Tak naprawdę przeszkód w osiągnięciu sukcesu jest wiele. Mogą nią być też inni ludzie, ale największą i najgroźniejszą przeszkodą jesteśmy my sami. Każdy z nas jest kowalem własnego losu i to my decydujemy o tym co znajdzie się na szczycie schodów, którymi zmierzamy, a także co spotka nas po drodze i jak się z tym zmierzymy. Nie porównuj się z innymi. Każdy jest inny. Jeśli zmierzasz na samą górę to nie narzekaj, że Ci ciężko. Nie patrz w dół, w tył - możesz stracić równowagę i spaść. Bądź najlepszą wersją siebie, jedyną i niepowtarzalną. Najlepszym oryginałem, nigdy kopią. Zapomnij co to zazdrość, zawiść i strach.
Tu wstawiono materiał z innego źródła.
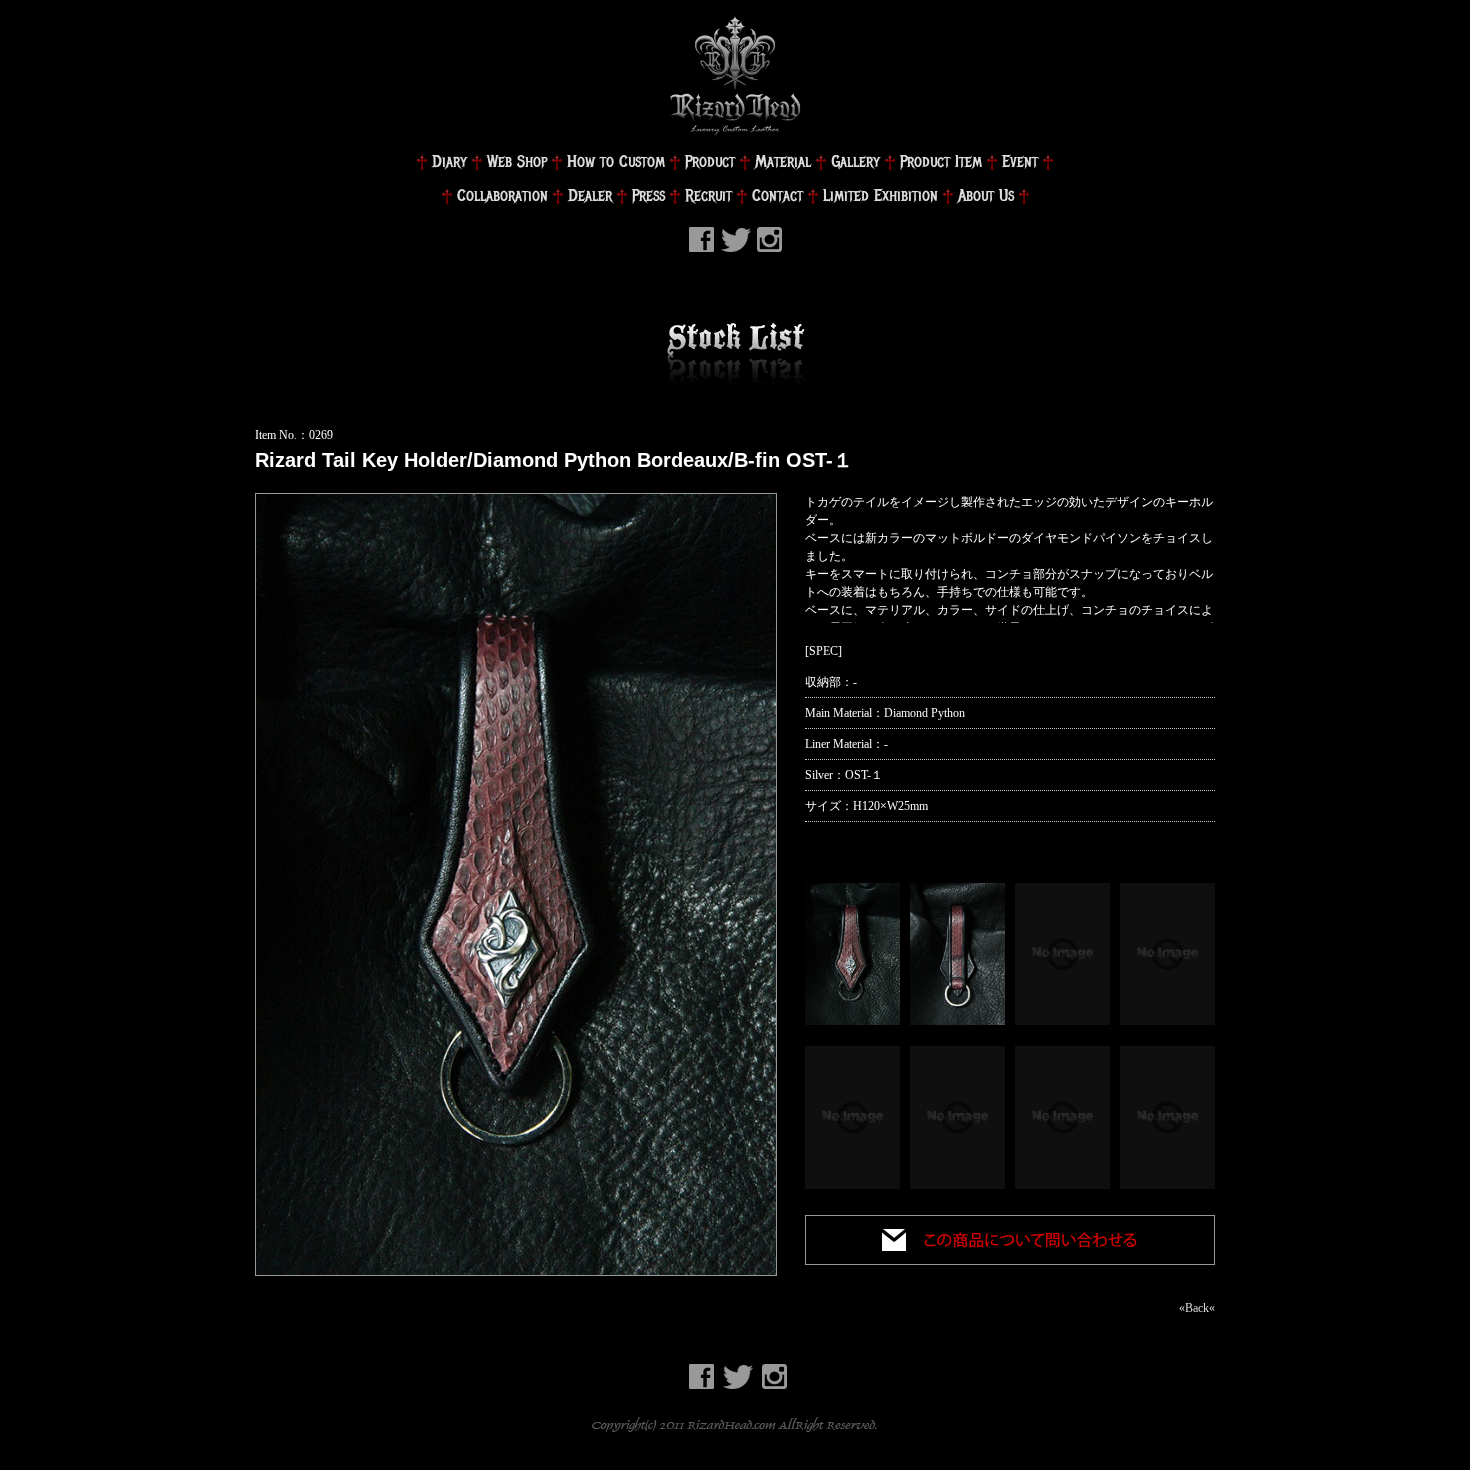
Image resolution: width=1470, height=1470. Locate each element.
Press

Jeśli pragniesz sukcesu - sięgnij po niego. Tak po prostu.
bluzka - TUTAJ
spodnie - TUTAJ
bluzka - TUTAJ
spodnie - TUTAJ
zawsze mi się marzyło takie zdjęcie, gdzie by było dużo mnie, albo coś w tym stylu :D !
Wielokrotna ekspozycja rulez :D ;)
Noo ja miałam takie samo marzenie i proszę! Jest! :D
Wiesz, po zakończeniu konkursu przyszła mi do głowy pewna myśl : "Dlaczego ja nikogo nie poleciłam do głosowania na Blog Roku?" bo kurna... zapomniałam :D
Ale głosy oddawałam namiętnie :D
Co do lenistwa... oj walczę z tym. Dupa urosła do rozmiarów kolosalnych, ale walczę ze sobą i nie idę po batona, nie, nie, nie! :D Ciągle obmyślam plan :)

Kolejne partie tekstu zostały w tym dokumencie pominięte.